A direct-acting sympathomimetic binds directly to the receptor and causes a physiologic response (Figure 18-3). Epinephrine is an example of such a drug. An indirect-acting sympathomimetic causes the release of the catecholamine from the storage sites (vesicles) in the nerve endings; it then binds to the receptors and causes a physiologic response (Figure 18-4). Amphetamine and other related anorexiants (see Chapter 13) are examples of such drugs. A mixed-acting sympathomimetic both directly stimulates the receptor by binding to it and indirectly stimulates the receptor by causing the release of the neurotransmitter stored in vesicles at the nerve endings (Figure 18-5). Ephedrine is an example of a mixed-acting adrenergic drug.

Adrenergic agents can also be classified as either selective or nonselective in their actions. For example, phenylephrine and clonidine are considered selective agonists, meaning they only affect one receptor subtype. Epinephrine and norepinephrine are considered nonselective agonists, because they have action at both alpha and beta receptors. Adrenergic drugs can also act at different types of adrenergic receptors depending on the amount of drug administered. For example, dopamine may produce dopaminergic, beta₁, or alpha₁ effects, depending on the dose given. See Table 18-2 for other examples of catecholamines and the dose-specific selectivity.

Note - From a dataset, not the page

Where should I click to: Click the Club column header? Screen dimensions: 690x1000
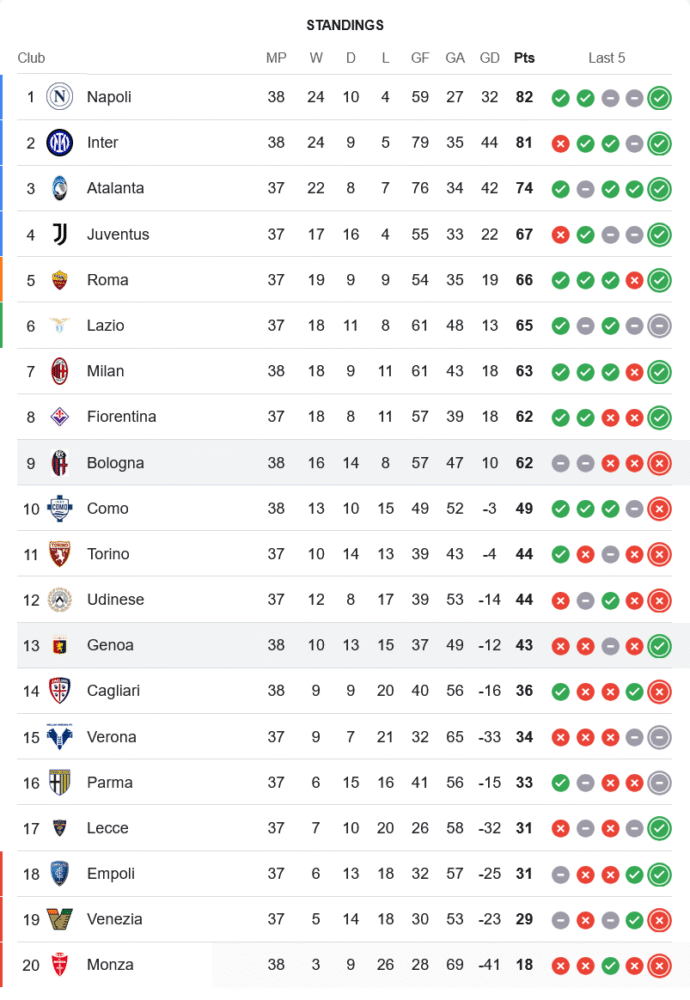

To fully understand the mechanism of action of adrenergics, one must have a working knowledge of normal adrenergic transmission. This transmission takes place at the junction between the nerve (postganglionic sympathetic neuron) and the receptor site of the innervated organ or tissue (effector). The process of SNS stimulation is illustrated in Figure 18-2 and was discussed earlier in this chapter. When adrenergic drugs stimulate alpha₁-adrenergic receptor sites located on smooth muscles, vasoconstriction usually occurs. Binding to these alpha₁ receptors can also cause the relaxation of GI smooth muscle, contraction of the uterus and bladder, male ejaculation, and contraction of the pupillary muscles of the eye, which causes the pupils to dilate (see Table 18-1). Stimulation of alpha₂-adrenergic receptors, on the other hand, actually tends to reverse sympathetic activity but is not of great significance either physiologically or pharmacologically.

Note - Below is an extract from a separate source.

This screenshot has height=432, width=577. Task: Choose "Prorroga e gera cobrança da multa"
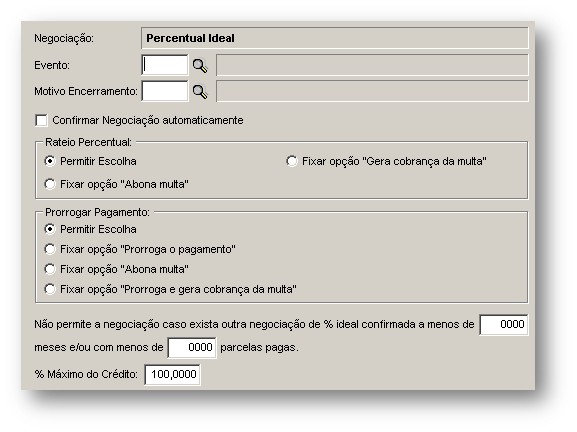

There are beta₁-adrenergic receptors on the myocardium and in the conduction system of the heart, including the sinoatrial node and the atrioventricular node. When these beta₁-adrenergic receptors are stimulated by an adrenergic drug, three things result: (1) an increase in the force of contraction (positive inotropic effect), (2) an increase in heart rate (positive chronotropic effect), and (3) an increase in the conduction of cardiac electrical nerve impulses through the atrioventricular node (positive dromotropic effect). In addition, stimulation of beta₁ receptors in the kidney causes an increase in renin secretion. Activation of beta₂-adrenergic receptors produces relaxation of the bronchi (bronchodilation) and uterus, and also causes increased glycogenolysis (glucose release) from the liver (see Table 18-1).

Adrenergics, or sympathomimetics, are used in the treatment of a wide variety of illnesses and conditions. Their selectivity for either alpha- or beta-adrenergic receptors and their affinity for certain tissues or organs determine the settings in which they are most commonly used. Some adrenergics are used as adjuncts to dietary changes in the short-term treatment of obesity. These drugs are discussed in more detail in Chapter 13.